The inspection was the most rigorous I’ve ever seen.  We had to remove the mast (easier said than done with a 65’ 2000-lb cypress trunk!), drop the rudder to repair a small spot in the transom and replace a few of the stainless chain plate bolts. A couple of fatal rigging failures in Hawaii a few years ago have caused the Coast Guard to pay very close attention to masts and everything that supports them.
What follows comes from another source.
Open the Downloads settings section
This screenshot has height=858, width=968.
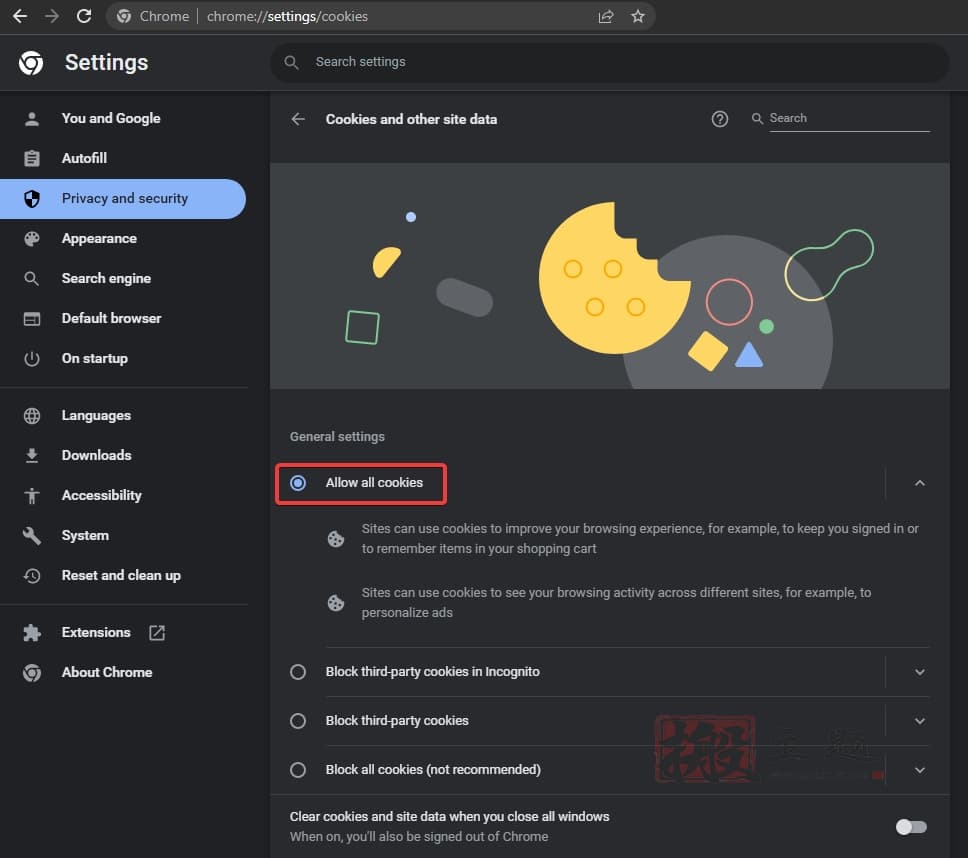click(x=96, y=455)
The exam, which usually takes no more than an hour, involved two inspectors going over every inch of the hull and rig for 2.5 hours.

At least with the mast at ground level I was able to sand and refinish it without risking a neck-breaking fall.  All that remains is to paint the bottom with copper anti-fouling paint, re-launch, re-rig and bring her home.  With any luck, that’ll all be done before the end of next week.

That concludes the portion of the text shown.